The emendations seem unavoidable. In the second line a full in-rhyme is expected, and the nominative fellir is impossible.
faðir lögseims ] "father of the sea-thread" is Loki. The "sea-thread" is, of course, the great Midgard-serpent, dweller in the ocean surrounding the earth. According to Snorri, he is the son of Loki and Angurboða. Similar kennings for the great world-serpent are common in skaldic poetry, e.g. sæþráður (sea-thread), jarðar þráður (earth thread).
réð at hvetja heiman ] "set about urging (Thor) to leave home" Réð may simply be a meaningless ancillary verb, in which case réð að hvetja is equivalent to hvatti "encouraged, urged". Heiman means "from the home, away from home".

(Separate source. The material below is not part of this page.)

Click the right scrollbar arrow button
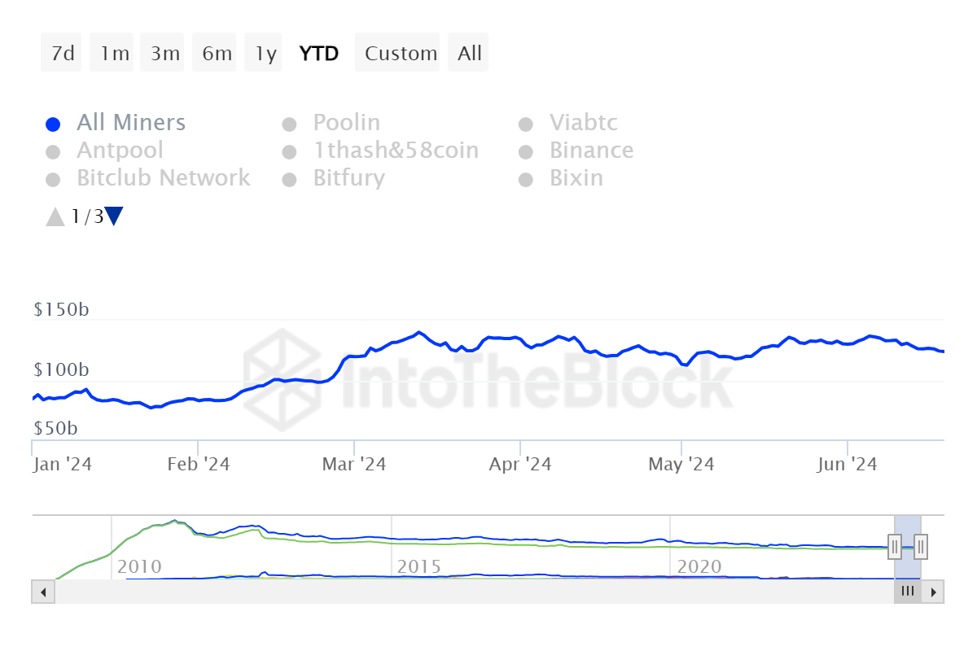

felli fjörnets goða flugstalla ] "feller of the life-net of the gods of the flight-ledges" = "slayer of giants", i.e. Thor.
The word fjörnet occurs nowhere else, but the meaning is "life-net", presumably the "web of fate/life" woven by the norns, and strung out across the heavens (cp. Helgakviða I, 3-5: Sneru þær af afli örlögþáttu ... þær um greiddu gullin símu og und mána sal miðjan festu ... þær austur og vestur enda fálu ... brá nift Nera á norðurvega einni festi, ey bað hún halda, i.e. "they twisted strongly the threads of fate ... they prepared the golden thread and fastened it under the middle of the moon's hall (heaven) ... east and west the secured its ends ... Neri's kinswoman (Urd) threw one cord towards north, and commanded it to hold forever.") The feller of such a "life-net", the one who makes it collapse, is a slayer.
The "gods of the flight-ledges" are giants. The word flug has two distinct meanings: "flight, flying" and "sheer (perpendicular) cliff" (cp. hengiflug, klettaflug). Both meanings are appropriate here, and possibly related. The sheer cliff is a common haunt of eagles and falcons (cp. 19:5 where vallátr "falcon-lair" means "cliff").
Loptr ] "Airy" is a well-known name for Loki.